Ceftobiprole administered with a similar regimen among adult patients with CAP requiring hospitalization showed non-inferiority in the CCRs at TOC as compared with the comparator group (ceftriaxone ± linezolid) in both the clinically-evaluable (CE) and intent-to-treat (ITT) analysis sets. The majority of patients in both treatment arms had oral switch to cefuroxime axetil (55% in ceftobiprole group versus 58% in the comparator group in the CE set). Only 14% of patients in the comparator group were administered linezolid in the CE set. The CCRs for non-switchers were numerically lower than those who switched but comparable between treatment arms. The clinically effective antimicrobial spectrum of ceftobiprole in HAP and CAP clinical situations were largely overlapping (for example, S. aureus including MRSA and S. pneumoniae for gram-positive pathogens and E.coli and K.pneumoniae for gram-negative pathogens). In addition, ceftobiprole use is considered beneficial in CAP caused by H. influenzae.

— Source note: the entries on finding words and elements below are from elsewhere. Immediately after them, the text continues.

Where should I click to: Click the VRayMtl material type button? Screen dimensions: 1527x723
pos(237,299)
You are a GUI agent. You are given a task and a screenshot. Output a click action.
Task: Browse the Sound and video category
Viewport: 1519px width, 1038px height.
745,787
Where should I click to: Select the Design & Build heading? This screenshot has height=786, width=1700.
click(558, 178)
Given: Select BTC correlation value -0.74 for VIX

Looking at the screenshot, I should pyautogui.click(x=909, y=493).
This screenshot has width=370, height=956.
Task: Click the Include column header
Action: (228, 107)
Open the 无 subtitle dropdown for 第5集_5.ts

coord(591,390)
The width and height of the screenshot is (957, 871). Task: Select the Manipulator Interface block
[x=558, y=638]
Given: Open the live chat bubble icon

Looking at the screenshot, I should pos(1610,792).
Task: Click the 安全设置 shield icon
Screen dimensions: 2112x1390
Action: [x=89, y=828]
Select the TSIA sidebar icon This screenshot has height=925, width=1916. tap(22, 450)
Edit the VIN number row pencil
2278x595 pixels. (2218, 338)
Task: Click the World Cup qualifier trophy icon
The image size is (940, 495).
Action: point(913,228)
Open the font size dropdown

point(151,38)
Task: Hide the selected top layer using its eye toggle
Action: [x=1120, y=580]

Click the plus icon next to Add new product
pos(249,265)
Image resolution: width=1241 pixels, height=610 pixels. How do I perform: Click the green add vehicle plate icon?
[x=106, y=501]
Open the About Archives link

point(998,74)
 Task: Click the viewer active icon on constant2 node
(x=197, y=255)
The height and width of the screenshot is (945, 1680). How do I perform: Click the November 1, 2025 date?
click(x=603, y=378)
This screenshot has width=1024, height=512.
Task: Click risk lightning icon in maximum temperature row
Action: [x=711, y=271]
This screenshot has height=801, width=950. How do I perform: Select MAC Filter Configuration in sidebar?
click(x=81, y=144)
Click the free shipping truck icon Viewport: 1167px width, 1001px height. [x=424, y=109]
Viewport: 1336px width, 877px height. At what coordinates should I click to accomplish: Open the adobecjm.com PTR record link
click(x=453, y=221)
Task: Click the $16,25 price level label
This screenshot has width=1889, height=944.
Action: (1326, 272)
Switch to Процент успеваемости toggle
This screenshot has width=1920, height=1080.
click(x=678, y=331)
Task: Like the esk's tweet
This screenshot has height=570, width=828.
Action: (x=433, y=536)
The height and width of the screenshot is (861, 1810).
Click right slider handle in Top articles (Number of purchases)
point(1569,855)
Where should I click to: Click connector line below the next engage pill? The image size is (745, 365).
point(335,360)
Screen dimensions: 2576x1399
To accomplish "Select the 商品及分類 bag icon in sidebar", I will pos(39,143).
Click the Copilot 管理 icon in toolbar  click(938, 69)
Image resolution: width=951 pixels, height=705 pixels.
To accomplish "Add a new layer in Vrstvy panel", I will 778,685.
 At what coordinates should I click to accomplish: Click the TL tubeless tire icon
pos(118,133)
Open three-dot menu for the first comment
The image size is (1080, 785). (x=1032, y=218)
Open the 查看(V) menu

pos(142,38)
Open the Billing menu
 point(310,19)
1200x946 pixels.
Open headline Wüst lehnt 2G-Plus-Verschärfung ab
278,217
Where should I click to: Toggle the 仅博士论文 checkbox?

Zevtera administered at 500 mg using a 120-minute intravenous infusion every 8 hours for a treatment duration of up to 14 days was safe and well tolerated in the clinical studies. No statistically significant differences were observed between the treatment groups in the overall incidence of adverse events, deaths, serious adverse events, or discontinuations due to adverse events. Dysgeusia, nausea and vomiting were reported at a slightly higher rate in the ceftobiprole group in the CAP study but occurred with similar frequency in the HAP study. Most of these events were mild and moderate in severity and can be managed symptomatically. Seizures were reported more in the ceftobiprole group in the HAP study and were mostly associated with a history of seizure in most of these patients. There were also patients, especially in the intensive care unit (ICU) with high renal clearance (CrCL) >150 mL/min in the HAP study. To mitigate the risk associated with treating some ICU patients with high renal clearance, it is recommended that the baseline CrCL be measured prior to treatment. For this group of patients, a prolongation of infusion duration to 4 hours is recommended. For patients with end-stage renal disease with or without intermittent hemodialysis, Zevtera is recommended to be administered with a reduced dose (250 mg) and a longer interval between doses (24-hour).

Based on the evidence provided, the benefits of Zevtera for the specified indications are considered to outweigh any possible risks at this time.

 

Decision issued

Approved; issued Notice of Compliance in accordance with the  Food and Drug Regulations.